Turn the lines of the listing below into a JSON list of strings, one string per line, starting with the line with "Click the blue info icon beside Action" and going on through the line with "Action: click(x=479, y=334)". Leave out blank lines.

Entries:
* begin *
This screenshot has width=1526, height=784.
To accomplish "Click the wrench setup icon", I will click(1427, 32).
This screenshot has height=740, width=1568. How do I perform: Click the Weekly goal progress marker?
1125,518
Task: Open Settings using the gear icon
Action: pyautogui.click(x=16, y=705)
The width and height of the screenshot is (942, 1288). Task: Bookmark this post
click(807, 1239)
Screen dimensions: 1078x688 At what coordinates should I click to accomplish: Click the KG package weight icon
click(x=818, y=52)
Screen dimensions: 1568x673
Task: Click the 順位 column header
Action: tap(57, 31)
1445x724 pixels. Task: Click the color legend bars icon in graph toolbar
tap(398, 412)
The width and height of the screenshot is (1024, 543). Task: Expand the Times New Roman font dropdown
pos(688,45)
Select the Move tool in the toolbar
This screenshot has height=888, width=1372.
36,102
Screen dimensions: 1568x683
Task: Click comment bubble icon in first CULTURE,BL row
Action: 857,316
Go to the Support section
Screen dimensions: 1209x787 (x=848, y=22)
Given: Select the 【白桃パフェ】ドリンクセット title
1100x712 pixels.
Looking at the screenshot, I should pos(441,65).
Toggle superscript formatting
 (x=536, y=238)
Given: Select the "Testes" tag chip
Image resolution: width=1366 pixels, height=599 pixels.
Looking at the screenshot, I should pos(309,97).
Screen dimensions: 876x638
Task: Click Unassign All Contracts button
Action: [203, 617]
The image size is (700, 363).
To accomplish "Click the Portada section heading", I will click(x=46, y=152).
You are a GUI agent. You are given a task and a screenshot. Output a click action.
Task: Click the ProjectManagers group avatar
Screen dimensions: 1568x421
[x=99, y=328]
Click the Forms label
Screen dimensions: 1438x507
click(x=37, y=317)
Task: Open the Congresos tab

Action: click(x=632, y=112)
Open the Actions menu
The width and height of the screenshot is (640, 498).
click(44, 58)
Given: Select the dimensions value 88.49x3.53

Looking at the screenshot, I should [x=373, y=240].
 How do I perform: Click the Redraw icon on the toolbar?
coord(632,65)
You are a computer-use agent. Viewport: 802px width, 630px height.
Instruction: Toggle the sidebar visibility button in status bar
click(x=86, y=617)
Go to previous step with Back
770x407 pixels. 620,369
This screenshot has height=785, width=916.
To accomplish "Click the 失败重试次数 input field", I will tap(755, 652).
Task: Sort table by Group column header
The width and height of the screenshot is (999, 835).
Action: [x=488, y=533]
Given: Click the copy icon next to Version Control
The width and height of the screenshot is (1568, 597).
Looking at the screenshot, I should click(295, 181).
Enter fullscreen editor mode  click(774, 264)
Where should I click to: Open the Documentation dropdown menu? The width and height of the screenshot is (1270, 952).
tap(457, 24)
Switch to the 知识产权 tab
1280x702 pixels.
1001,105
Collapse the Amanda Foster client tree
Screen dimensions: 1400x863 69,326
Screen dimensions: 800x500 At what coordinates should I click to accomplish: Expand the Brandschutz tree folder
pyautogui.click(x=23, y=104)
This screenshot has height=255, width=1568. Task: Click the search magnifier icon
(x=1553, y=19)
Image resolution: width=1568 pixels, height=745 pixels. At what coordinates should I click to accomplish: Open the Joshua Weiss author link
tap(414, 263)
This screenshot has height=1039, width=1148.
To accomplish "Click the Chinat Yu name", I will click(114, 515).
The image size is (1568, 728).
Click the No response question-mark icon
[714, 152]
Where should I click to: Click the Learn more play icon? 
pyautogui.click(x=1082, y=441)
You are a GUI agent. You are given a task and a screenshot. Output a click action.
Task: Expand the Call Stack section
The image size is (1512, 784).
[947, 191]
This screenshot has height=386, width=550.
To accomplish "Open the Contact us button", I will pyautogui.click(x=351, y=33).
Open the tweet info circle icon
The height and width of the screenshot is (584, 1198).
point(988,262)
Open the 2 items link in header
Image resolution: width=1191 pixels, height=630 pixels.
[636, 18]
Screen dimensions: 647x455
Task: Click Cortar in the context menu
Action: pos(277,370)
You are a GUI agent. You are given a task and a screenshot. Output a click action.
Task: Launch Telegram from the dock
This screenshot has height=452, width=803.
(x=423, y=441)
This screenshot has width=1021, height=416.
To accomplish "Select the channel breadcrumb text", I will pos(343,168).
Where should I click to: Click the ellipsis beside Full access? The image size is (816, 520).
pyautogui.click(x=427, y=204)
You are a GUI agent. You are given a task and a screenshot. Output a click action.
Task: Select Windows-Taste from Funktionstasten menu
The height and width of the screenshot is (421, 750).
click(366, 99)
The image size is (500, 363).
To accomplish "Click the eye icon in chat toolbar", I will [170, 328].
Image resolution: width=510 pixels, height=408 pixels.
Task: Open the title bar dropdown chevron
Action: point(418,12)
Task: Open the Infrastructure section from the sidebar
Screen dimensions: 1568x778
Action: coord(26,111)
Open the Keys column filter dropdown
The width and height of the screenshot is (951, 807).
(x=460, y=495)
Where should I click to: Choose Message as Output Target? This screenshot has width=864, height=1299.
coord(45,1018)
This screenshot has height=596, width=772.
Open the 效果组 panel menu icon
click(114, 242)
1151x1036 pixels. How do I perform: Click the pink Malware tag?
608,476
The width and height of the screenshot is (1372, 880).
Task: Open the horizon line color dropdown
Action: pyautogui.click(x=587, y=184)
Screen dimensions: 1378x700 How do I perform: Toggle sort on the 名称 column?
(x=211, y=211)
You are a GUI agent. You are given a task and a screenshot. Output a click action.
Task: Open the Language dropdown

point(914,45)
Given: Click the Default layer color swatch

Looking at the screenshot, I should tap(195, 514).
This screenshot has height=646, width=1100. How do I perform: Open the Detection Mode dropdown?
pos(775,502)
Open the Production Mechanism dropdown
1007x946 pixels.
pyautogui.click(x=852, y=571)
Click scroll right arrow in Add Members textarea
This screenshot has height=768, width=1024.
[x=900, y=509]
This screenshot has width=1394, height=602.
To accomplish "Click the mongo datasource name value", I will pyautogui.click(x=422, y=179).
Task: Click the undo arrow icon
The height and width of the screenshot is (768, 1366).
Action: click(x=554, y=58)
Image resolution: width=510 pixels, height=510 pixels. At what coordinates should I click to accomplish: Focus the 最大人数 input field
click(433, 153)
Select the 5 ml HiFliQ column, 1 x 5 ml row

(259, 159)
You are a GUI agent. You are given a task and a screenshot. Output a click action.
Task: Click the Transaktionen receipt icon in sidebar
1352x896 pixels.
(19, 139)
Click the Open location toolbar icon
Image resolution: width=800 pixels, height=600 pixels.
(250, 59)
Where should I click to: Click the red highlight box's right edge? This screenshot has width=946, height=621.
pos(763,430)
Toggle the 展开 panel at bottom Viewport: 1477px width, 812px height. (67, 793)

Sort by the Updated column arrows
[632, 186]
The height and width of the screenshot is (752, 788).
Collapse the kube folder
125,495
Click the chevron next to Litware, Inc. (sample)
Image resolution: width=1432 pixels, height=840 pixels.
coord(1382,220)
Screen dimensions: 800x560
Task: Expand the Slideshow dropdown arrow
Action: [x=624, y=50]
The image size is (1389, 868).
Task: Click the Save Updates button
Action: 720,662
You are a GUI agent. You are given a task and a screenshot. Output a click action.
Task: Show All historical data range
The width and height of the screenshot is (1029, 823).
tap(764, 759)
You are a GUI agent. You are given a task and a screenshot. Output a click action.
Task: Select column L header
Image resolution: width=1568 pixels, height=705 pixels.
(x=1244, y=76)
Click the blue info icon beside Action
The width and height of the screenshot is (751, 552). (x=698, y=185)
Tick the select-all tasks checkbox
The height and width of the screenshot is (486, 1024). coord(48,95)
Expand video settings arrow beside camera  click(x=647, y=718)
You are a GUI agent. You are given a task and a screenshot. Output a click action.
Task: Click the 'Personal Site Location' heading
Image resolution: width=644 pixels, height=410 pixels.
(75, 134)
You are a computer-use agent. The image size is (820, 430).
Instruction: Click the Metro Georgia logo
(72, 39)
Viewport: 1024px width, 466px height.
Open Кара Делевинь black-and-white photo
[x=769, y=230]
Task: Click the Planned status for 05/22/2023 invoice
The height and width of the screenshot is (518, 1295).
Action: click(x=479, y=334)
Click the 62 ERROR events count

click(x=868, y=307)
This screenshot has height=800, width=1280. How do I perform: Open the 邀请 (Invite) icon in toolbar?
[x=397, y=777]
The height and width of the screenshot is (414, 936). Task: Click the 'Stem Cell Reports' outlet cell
* end *
Response:
[
  "Click the blue info icon beside Action",
  "The width and height of the screenshot is (751, 552). (x=698, y=185)",
  "Tick the select-all tasks checkbox",
  "The height and width of the screenshot is (486, 1024). coord(48,95)",
  "Expand video settings arrow beside camera  click(x=647, y=718)",
  "You are a GUI agent. You are given a task and a screenshot. Output a click action.",
  "Task: Click the 'Personal Site Location' heading",
  "Image resolution: width=644 pixels, height=410 pixels.",
  "(75, 134)",
  "You are a computer-use agent. The image size is (820, 430).",
  "Instruction: Click the Metro Georgia logo",
  "(72, 39)",
  "Viewport: 1024px width, 466px height.",
  "Open Кара Делевинь black-and-white photo",
  "[x=769, y=230]",
  "Task: Click the Planned status for 05/22/2023 invoice",
  "The height and width of the screenshot is (518, 1295).",
  "Action: click(x=479, y=334)"
]